The treatment of bladder cancer is moving away from VEGF-targeted therapies toward immune checkpoint inhibition, according to Dr. Thomas Powles, director of Barts Cancer Centre in London.
In an interview with CURE® during the American Society of Clinical Oncology’s 2020 Genitourinary Cancers Symposium, he discussed the future of treatment for the disease and what it means for patients.
CURE®: How is the field of treating bladder cancer transforming?
Powles: There are two really big findings in urothelial cancer at the moment. There are two randomized phase 3 (trials). We don’t have the data yet, but the press release tells us that the maintenance approach with immune therapy after chemotherapy — so metastatic disease, induction chemotherapy, and then maintenance avelumab (Bavencio) versus best supportive care — is showing a survival advantage. So that is the first frontline trial with a survival advantage.
There are two key learnings. Number one, it’s not necessarily the case that combining things improves outcomes yet. But we do know the maintenance period does appear to be important. Observation two is just copying what we do in lung cancer but it’s probably not the best way of approaching these cancers. I talked previously about neoadjuvant chemotherapy and the biology we learned from the disease, which is important, and we will need to treat it differently in the future.
What does the latest CheckMate 214 data mean for patients?
The 42-month follow-up of the CheckMate 214 data is really important because it shows long-term durable remissions. This is important because there was always the fear that immune checkpoint inhibitors would open a new chapter but the durability that we saw initially would not be sustained. And sometimes patients can relapse, three or four years down the line, but if that was to occur what we would have achieved was a very provocative signal. But how many patients five years down the line are still alive?
Many of our endpoints are quite early, 12-month survival or two-year survival. But when you speak with patients, they’re looking for more than 12-month survival. All patients want to see not next Christmas but Christmas in five- and 10-years’ time. This data is pointing toward that, that we can actually change the biology of the disease not just sort of altering the deck chairs on the Titanic but keeping the Titanic afloat.

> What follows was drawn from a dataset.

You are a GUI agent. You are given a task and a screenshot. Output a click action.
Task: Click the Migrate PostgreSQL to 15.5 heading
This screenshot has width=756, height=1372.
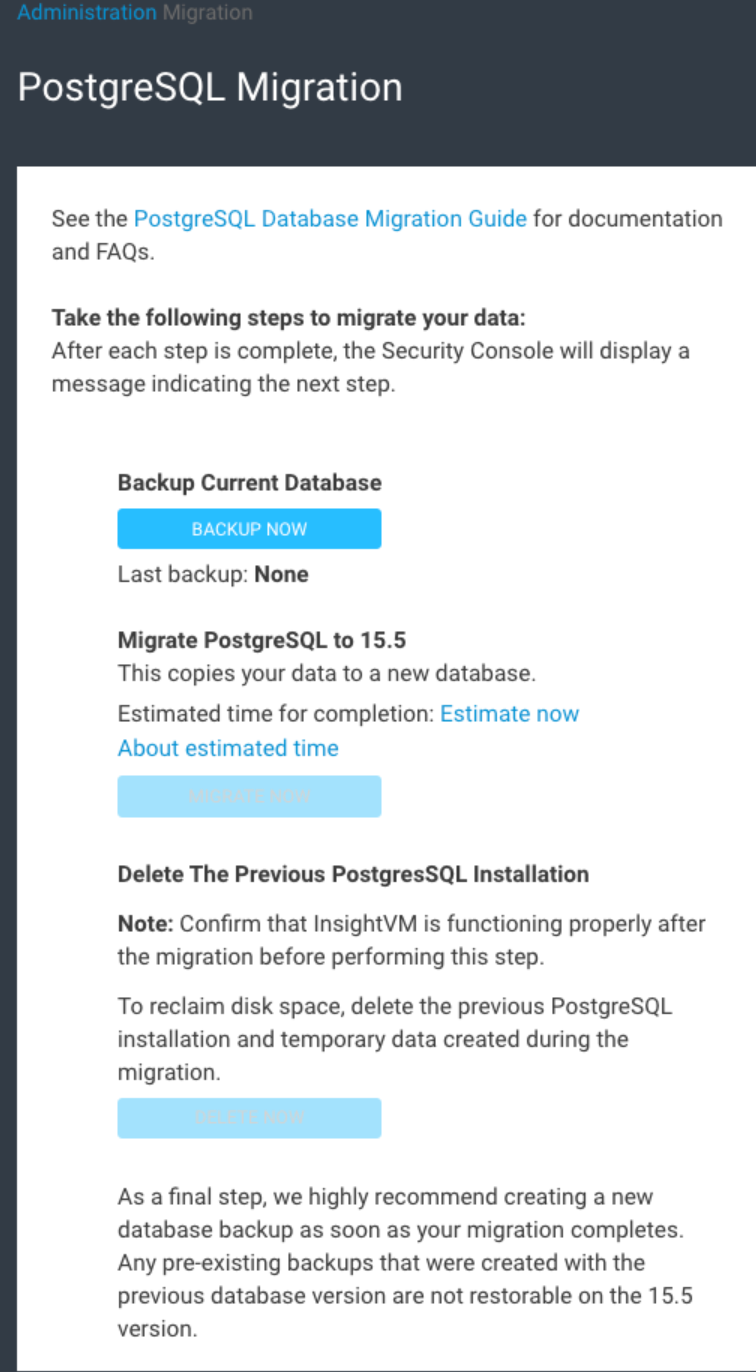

What lies ahead for bladder cancer?
Looking into the future there is a study called COSMIC-313 and the control arm is ipilimumab (Yervoy)/nivolumab (Opdivo). Many people have done a lot of work in the development of VEGF-targeted therapies and it’s been really successful, but I think we’ve moved on from VEGF-targeted therapies in frontline renal cancer. I think we have now moved to a backbone of immune checkpoint inhibition. I hope (COSMIC-313) is going to be positive because it’s bringing everything together and making sure that there aren’t any patients who aren’t getting the three active targets that we know are really important in this disease.